§ **What you are asked to do**
Top to bottom, output the entries that follow exactly.

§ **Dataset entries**
- - -

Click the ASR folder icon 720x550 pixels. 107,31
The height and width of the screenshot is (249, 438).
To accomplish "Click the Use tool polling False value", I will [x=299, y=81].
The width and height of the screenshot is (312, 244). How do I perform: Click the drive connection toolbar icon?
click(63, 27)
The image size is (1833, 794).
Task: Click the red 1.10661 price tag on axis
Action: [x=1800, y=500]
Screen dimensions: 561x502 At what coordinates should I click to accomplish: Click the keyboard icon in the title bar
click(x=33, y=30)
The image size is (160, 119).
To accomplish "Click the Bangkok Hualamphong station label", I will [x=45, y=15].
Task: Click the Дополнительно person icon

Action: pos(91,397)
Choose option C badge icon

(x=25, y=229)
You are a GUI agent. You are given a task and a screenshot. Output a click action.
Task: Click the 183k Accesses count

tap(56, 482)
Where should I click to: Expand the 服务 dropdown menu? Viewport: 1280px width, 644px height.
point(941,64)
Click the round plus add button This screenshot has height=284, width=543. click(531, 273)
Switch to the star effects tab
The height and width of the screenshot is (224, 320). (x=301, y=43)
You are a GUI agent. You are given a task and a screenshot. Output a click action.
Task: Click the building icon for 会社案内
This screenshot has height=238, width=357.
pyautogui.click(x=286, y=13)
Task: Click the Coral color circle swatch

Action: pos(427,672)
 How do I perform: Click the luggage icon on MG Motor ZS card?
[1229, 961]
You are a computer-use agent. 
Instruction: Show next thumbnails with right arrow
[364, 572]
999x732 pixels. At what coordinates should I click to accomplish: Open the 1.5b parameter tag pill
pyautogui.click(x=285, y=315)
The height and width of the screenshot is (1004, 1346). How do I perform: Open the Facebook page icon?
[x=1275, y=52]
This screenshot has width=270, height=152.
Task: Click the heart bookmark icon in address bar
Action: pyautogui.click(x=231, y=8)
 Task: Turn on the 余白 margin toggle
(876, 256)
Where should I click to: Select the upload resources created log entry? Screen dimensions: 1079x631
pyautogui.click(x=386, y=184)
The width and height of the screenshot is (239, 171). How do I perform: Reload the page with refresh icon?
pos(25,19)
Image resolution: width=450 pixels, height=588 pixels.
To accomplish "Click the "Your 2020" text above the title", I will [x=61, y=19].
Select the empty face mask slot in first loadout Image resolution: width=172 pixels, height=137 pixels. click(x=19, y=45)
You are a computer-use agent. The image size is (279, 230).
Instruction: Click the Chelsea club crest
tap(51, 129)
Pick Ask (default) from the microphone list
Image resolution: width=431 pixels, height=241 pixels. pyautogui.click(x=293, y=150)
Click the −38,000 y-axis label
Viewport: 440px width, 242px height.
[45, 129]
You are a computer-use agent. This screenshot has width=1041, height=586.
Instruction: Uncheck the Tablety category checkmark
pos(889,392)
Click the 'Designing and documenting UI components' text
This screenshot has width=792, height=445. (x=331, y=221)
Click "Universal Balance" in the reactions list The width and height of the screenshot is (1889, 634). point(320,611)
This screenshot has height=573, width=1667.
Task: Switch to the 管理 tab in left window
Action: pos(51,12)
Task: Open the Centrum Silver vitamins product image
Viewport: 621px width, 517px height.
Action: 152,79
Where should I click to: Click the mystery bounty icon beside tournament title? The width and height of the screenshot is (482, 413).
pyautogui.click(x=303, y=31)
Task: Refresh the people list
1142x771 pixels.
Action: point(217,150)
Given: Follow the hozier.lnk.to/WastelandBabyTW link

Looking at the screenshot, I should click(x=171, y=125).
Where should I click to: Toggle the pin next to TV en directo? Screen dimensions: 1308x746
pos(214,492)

- - -

§ **Written solution**
Click the ASR folder icon 720x550 pixels. 107,31
The height and width of the screenshot is (249, 438).
To accomplish "Click the Use tool polling False value", I will [x=299, y=81].
The width and height of the screenshot is (312, 244). How do I perform: Click the drive connection toolbar icon?
click(63, 27)
The image size is (1833, 794).
Task: Click the red 1.10661 price tag on axis
Action: [x=1800, y=500]
Screen dimensions: 561x502 At what coordinates should I click to accomplish: Click the keyboard icon in the title bar
click(x=33, y=30)
The image size is (160, 119).
To accomplish "Click the Bangkok Hualamphong station label", I will [x=45, y=15].
Task: Click the Дополнительно person icon

Action: pos(91,397)
Choose option C badge icon

(x=25, y=229)
You are a GUI agent. You are given a task and a screenshot. Output a click action.
Task: Click the 183k Accesses count

tap(56, 482)
Where should I click to: Expand the 服务 dropdown menu? Viewport: 1280px width, 644px height.
point(941,64)
Click the round plus add button This screenshot has height=284, width=543. click(531, 273)
Switch to the star effects tab
The height and width of the screenshot is (224, 320). (x=301, y=43)
You are a GUI agent. You are given a task and a screenshot. Output a click action.
Task: Click the building icon for 会社案内
This screenshot has height=238, width=357.
pyautogui.click(x=286, y=13)
Task: Click the Coral color circle swatch

Action: pos(427,672)
 How do I perform: Click the luggage icon on MG Motor ZS card?
[1229, 961]
You are a computer-use agent. 
Instruction: Show next thumbnails with right arrow
[364, 572]
999x732 pixels. At what coordinates should I click to accomplish: Open the 1.5b parameter tag pill
pyautogui.click(x=285, y=315)
The height and width of the screenshot is (1004, 1346). How do I perform: Open the Facebook page icon?
[x=1275, y=52]
This screenshot has width=270, height=152.
Task: Click the heart bookmark icon in address bar
Action: pyautogui.click(x=231, y=8)
 Task: Turn on the 余白 margin toggle
(876, 256)
Where should I click to: Select the upload resources created log entry? Screen dimensions: 1079x631
pyautogui.click(x=386, y=184)
The width and height of the screenshot is (239, 171). How do I perform: Reload the page with refresh icon?
pos(25,19)
Image resolution: width=450 pixels, height=588 pixels.
To accomplish "Click the "Your 2020" text above the title", I will [x=61, y=19].
Select the empty face mask slot in first loadout Image resolution: width=172 pixels, height=137 pixels. click(x=19, y=45)
You are a computer-use agent. The image size is (279, 230).
Instruction: Click the Chelsea club crest
tap(51, 129)
Pick Ask (default) from the microphone list
Image resolution: width=431 pixels, height=241 pixels. pyautogui.click(x=293, y=150)
Click the −38,000 y-axis label
Viewport: 440px width, 242px height.
[45, 129]
You are a computer-use agent. This screenshot has width=1041, height=586.
Instruction: Uncheck the Tablety category checkmark
pos(889,392)
Click the 'Designing and documenting UI components' text
This screenshot has width=792, height=445. (x=331, y=221)
Click "Universal Balance" in the reactions list The width and height of the screenshot is (1889, 634). point(320,611)
This screenshot has height=573, width=1667.
Task: Switch to the 管理 tab in left window
Action: pos(51,12)
Task: Open the Centrum Silver vitamins product image
Viewport: 621px width, 517px height.
Action: 152,79
Where should I click to: Click the mystery bounty icon beside tournament title? The width and height of the screenshot is (482, 413).
pyautogui.click(x=303, y=31)
Task: Refresh the people list
1142x771 pixels.
Action: point(217,150)
Given: Follow the hozier.lnk.to/WastelandBabyTW link

Looking at the screenshot, I should click(x=171, y=125).
Where should I click to: Toggle the pin next to TV en directo? Screen dimensions: 1308x746
pos(214,492)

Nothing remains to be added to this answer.